-- Polecenie pisemne --
Proszę przepisać fragment materiału od wiersza zawierającego „Go to 驾驶舱 dashboard tab” do wiersza zawierającego „pos(357,186)” włącznie, zamieniając „installer” na „setup wizard” i pozostawiając resztę bez zmian.

*-*-*

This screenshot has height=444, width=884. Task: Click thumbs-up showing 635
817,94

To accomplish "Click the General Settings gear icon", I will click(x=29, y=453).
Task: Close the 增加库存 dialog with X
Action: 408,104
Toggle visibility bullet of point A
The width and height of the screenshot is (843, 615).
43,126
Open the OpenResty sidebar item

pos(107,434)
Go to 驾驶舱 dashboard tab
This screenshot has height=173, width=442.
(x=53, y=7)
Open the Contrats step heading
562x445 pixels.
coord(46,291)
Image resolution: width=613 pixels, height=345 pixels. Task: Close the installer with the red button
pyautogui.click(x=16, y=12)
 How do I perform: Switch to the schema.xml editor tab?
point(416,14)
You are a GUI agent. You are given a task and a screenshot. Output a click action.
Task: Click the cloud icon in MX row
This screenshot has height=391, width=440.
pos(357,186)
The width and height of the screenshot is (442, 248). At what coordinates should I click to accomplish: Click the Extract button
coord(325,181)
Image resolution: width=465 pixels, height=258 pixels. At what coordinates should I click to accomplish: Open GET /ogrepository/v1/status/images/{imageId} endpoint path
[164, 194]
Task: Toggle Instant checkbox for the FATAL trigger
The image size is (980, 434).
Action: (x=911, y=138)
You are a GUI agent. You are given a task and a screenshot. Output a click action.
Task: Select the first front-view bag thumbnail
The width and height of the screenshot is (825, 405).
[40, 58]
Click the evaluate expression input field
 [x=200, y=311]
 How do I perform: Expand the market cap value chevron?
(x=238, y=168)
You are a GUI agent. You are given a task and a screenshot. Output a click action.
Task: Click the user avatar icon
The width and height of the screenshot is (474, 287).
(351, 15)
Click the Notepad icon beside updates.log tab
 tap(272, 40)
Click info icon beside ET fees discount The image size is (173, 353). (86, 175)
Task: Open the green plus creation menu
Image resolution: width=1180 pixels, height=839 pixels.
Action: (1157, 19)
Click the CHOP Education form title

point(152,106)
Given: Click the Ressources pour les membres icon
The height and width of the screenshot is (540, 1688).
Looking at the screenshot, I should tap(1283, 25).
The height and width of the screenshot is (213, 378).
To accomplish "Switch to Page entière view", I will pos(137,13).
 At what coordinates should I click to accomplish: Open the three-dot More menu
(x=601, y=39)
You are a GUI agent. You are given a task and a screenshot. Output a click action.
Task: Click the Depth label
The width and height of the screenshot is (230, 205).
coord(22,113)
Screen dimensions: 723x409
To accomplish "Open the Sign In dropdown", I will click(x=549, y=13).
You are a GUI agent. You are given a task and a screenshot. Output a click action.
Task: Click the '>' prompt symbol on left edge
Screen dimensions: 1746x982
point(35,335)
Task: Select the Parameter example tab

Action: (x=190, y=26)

*-*-*

-- Rozwiązanie zadania --
Go to 驾驶舱 dashboard tab
This screenshot has height=173, width=442.
(x=53, y=7)
Open the Contrats step heading
562x445 pixels.
coord(46,291)
Image resolution: width=613 pixels, height=345 pixels. Task: Close the setup wizard with the red button
pyautogui.click(x=16, y=12)
 How do I perform: Switch to the schema.xml editor tab?
point(416,14)
You are a GUI agent. You are given a task and a screenshot. Output a click action.
Task: Click the cloud icon in MX row
This screenshot has height=391, width=440.
pos(357,186)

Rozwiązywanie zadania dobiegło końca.